Speaker: Eric Schadt, Dept. of Genetics, Rosetta Inpharmatics, LLC/Merck Research Labs
When: Mon, Feb 11, 2008
Where: CNSI Auditorium
Abstract:
A primary aim in systems biology research is the construction of networks that predict complex system behavior like disease. Complex phenotypes like common human diseases can result from complex network interactions within and between tissues, where the network states are a function of genetic background and environmental factors. Most human genetic studies have as a primary aim the identification of changes in DNA that correlate with changes in disease traits. An alternative to this approach involves the reconstruction of molecular networks that actually define the disease, where such networks are constructed by integrating genetic, gene expression, transcription factor binding site, protein interaction, and other molecular phenotype data across multiple tissues relevant to the disease under study. I present a novel integrative genomics method that combines multiple types of large-scale molecular data, including genotypic, gene expression, TFBS, and PPI data to construct causal, probabilistic gene networks.
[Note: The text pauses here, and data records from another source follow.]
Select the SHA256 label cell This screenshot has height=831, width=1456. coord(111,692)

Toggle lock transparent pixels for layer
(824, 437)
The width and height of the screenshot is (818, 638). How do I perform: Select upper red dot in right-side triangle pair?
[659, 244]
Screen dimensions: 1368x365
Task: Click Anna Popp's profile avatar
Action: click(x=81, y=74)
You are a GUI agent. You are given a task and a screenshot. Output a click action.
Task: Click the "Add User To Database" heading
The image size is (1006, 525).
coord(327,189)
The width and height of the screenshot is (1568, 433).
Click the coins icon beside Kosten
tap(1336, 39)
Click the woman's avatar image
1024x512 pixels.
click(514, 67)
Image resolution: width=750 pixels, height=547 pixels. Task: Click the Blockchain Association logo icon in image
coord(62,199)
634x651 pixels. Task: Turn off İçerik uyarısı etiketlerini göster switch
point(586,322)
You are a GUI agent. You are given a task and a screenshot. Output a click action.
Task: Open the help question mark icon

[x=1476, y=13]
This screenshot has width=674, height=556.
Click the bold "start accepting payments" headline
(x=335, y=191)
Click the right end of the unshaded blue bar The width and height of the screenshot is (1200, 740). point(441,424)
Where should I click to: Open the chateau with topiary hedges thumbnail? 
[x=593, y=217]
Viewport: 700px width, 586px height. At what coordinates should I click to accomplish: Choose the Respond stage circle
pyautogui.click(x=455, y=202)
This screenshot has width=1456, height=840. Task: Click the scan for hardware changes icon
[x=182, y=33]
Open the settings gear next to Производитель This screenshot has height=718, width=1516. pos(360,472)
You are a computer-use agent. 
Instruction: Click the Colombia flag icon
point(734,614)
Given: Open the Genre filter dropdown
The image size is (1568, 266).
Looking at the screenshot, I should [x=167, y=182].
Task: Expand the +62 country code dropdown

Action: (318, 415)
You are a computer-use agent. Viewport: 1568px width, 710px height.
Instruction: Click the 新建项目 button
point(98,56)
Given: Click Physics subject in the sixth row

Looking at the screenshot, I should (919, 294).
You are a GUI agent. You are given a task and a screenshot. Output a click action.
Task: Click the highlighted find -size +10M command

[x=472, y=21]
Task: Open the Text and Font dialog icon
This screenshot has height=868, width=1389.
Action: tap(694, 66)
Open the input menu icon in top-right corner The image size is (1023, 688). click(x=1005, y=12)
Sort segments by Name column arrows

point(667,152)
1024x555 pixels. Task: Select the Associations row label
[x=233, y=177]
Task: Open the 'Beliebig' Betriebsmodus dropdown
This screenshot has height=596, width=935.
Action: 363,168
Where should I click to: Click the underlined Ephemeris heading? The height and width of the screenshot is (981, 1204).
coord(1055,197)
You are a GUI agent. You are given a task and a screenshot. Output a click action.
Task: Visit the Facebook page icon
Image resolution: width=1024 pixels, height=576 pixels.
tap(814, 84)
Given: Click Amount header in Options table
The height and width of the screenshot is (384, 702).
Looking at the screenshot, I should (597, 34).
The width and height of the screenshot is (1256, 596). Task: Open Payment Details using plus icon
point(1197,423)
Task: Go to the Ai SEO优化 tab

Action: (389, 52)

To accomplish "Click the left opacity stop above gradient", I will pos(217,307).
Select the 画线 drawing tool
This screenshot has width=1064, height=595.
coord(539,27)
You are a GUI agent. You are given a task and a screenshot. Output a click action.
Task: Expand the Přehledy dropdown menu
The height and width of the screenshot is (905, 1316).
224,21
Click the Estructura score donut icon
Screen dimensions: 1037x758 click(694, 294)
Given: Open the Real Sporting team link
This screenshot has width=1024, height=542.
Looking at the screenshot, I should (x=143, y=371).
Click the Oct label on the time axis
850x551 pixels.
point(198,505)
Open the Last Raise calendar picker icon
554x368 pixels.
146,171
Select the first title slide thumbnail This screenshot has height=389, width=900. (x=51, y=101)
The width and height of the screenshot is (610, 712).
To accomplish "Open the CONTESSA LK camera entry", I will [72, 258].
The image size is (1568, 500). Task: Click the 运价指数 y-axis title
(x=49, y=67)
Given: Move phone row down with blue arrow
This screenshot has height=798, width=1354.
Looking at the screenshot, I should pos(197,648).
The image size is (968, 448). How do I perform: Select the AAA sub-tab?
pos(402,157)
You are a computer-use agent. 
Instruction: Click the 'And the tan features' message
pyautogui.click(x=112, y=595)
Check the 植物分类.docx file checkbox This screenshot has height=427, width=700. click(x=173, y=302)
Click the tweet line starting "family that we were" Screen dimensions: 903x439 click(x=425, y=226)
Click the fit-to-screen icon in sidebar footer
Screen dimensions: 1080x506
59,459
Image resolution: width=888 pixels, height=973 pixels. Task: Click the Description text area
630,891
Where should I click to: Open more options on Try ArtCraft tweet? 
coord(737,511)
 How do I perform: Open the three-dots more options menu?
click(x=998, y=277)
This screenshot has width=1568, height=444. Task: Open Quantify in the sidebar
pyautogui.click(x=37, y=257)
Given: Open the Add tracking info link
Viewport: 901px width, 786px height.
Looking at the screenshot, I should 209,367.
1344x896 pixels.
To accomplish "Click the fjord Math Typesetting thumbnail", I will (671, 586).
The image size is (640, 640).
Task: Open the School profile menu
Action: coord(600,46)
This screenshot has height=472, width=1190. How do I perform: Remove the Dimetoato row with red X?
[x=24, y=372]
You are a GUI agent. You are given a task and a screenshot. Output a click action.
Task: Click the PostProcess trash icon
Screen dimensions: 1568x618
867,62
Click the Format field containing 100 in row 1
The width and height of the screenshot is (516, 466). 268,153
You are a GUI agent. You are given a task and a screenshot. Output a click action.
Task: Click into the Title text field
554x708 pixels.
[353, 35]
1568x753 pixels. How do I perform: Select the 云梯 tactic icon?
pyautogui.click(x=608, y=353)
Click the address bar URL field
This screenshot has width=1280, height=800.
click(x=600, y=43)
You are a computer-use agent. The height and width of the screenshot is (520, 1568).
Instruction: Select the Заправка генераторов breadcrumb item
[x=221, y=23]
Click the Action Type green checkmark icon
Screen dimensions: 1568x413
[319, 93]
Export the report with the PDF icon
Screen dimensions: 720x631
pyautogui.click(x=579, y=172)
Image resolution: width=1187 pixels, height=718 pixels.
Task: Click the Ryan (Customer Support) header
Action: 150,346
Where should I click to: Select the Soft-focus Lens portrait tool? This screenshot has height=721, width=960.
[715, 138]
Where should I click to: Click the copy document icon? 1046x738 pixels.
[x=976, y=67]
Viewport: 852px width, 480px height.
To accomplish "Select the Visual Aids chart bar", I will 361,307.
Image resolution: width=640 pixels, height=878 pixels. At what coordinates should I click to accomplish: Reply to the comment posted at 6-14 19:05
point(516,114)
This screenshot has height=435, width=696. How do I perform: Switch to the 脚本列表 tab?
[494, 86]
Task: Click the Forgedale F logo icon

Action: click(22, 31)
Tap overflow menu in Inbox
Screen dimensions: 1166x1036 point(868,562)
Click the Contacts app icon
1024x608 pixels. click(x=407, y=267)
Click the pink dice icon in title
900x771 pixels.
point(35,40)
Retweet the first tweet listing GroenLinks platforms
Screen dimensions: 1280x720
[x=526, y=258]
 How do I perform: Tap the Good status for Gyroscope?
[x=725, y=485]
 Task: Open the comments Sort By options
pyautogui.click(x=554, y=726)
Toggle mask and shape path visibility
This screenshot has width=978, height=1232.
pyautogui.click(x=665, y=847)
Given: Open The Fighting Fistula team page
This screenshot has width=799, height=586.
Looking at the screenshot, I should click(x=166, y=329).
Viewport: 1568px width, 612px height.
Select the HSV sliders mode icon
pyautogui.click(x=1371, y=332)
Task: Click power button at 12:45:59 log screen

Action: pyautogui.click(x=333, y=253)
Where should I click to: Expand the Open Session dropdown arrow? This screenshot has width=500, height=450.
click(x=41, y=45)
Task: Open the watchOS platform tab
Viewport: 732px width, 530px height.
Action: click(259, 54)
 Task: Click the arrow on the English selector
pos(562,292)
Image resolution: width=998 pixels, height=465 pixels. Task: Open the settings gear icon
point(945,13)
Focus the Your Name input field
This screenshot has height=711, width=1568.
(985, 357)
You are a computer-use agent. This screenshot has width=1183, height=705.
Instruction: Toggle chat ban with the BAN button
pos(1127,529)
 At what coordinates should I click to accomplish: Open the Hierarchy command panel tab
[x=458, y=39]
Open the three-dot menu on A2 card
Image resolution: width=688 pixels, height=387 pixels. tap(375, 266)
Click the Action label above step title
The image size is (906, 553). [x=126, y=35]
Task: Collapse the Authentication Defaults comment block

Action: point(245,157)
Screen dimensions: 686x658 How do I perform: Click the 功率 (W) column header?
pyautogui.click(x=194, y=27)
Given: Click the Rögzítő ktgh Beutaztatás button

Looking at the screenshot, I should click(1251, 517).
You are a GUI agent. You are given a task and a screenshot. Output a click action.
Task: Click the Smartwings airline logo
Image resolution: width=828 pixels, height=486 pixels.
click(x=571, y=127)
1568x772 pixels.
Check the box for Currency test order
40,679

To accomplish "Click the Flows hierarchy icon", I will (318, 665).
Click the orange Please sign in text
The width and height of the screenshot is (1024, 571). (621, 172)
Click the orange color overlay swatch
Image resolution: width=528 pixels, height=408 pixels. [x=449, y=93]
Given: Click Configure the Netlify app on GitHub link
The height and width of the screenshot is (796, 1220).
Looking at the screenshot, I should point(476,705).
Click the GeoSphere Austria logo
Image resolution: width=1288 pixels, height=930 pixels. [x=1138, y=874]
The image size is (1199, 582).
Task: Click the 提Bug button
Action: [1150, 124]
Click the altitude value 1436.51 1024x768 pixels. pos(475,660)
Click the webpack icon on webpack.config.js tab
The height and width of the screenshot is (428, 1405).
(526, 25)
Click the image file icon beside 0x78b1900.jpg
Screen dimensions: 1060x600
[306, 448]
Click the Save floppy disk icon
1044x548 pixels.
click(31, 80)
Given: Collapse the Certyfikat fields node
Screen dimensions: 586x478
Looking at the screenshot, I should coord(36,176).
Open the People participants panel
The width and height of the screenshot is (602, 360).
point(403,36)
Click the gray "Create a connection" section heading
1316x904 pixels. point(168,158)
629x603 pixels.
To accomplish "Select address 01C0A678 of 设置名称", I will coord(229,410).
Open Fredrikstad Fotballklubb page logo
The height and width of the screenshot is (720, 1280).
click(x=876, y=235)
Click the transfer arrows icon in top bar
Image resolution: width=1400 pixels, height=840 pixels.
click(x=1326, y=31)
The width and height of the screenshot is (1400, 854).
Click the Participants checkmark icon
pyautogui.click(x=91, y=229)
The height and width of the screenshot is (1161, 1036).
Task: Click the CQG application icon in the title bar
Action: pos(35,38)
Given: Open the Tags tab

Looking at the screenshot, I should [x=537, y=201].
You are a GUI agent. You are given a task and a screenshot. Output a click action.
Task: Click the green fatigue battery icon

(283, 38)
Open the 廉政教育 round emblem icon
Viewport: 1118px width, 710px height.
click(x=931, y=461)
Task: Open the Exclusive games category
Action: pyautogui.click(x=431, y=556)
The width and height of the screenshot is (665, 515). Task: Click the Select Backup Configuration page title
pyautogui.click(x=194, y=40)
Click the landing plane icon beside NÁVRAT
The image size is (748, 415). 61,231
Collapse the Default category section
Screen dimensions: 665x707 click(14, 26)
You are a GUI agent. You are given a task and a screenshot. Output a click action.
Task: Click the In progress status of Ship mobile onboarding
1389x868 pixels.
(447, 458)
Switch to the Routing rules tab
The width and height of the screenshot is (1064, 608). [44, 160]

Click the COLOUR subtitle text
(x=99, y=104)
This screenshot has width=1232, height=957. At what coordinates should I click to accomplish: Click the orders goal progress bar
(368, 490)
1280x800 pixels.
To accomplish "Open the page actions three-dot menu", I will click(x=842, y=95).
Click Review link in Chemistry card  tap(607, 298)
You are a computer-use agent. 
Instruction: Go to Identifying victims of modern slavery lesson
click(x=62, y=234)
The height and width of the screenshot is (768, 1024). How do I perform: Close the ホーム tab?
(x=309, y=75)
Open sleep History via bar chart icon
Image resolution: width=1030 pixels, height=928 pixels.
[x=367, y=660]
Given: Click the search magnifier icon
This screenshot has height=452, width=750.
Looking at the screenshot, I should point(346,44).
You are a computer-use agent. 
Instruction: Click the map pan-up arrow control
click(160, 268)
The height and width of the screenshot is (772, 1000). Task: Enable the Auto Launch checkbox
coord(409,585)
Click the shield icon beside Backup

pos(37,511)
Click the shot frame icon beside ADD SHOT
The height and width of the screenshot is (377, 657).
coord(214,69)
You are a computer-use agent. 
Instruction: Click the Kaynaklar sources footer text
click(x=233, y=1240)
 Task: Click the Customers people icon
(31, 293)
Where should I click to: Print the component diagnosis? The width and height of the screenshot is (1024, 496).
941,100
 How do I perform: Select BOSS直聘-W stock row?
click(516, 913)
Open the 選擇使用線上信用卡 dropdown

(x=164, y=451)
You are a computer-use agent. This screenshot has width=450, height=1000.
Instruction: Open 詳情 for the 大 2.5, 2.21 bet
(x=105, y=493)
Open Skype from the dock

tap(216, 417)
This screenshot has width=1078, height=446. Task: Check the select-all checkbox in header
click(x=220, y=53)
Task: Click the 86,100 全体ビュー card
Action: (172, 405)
I demonstrate the importance of incorporating systematic sources of perturbations to infer causal relationships among genes by reconstructing whole gene networks based on different types and subsets of data. I also demonstrate that networks resulting from this integrative approach enable the direct identification of genes causal for disease, beyond what could be achieved by a classic human genetic approach. I demonstrate that the predictive networks resulting from this process provide a far richer context within which to interpret the functioning of any given gene, compared to single gene approaches, which in turn leads to efficient strategies for prioritizing nodes in the network for therapeutic intervention. In this way, nodes predicted to have a larger impact on disease associated traits can be identified and pursued over genes predicted to have lesser effects. Finally, I demonstrate how cross-tissue networks can also be constructed in this way, and that such networks elucidate coherent pathways associated with disease that are not visible by examining single tissues alone, providing yet another level of complexity that can be leveraged to elucidate the most efficient nodes in the network to target to achieve the largest impact on disease. Several examples of genes identified in this way that are under active development are discussed.